* EXERCISE OBJECTIVE
Go over these records and count the lines with the string "will" in them; the count is all that should be returned.
•••
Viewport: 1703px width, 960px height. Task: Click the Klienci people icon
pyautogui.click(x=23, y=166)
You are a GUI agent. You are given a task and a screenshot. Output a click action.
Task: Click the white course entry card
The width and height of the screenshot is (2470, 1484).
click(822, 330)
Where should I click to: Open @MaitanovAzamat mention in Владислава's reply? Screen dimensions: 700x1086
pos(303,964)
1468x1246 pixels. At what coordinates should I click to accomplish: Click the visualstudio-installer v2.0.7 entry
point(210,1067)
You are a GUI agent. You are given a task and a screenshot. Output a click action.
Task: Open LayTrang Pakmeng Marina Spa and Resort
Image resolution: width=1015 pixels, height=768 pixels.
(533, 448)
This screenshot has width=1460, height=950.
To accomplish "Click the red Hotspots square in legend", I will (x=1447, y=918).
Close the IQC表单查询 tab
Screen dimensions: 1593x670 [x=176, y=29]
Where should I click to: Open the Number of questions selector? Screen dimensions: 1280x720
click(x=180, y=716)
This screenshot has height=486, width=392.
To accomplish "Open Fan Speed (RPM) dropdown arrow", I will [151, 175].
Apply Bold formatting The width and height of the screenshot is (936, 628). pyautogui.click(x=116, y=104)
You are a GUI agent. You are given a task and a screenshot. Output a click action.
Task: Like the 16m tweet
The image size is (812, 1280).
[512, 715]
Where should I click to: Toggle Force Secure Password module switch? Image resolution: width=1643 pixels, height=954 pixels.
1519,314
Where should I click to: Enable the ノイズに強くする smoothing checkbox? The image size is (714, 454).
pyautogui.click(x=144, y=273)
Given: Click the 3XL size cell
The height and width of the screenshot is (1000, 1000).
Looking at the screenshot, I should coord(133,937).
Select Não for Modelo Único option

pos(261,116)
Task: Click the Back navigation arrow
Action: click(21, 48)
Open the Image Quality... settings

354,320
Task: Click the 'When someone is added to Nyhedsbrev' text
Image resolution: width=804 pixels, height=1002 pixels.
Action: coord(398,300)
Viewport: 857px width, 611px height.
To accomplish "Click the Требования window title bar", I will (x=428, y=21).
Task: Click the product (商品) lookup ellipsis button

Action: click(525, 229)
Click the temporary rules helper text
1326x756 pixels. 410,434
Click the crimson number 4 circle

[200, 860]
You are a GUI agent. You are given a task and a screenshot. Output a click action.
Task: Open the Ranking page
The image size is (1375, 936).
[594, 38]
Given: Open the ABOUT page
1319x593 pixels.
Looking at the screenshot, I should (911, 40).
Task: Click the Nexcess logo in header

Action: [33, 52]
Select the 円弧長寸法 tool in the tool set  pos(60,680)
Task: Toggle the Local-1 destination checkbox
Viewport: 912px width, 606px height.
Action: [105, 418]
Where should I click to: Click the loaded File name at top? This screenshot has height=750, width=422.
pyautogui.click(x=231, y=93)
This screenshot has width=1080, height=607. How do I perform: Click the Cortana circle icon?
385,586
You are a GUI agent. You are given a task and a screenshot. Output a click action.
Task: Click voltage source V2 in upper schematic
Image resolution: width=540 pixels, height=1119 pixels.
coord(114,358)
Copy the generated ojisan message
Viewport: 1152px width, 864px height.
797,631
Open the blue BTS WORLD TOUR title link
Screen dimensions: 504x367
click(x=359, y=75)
•••
* TASK RESULT
3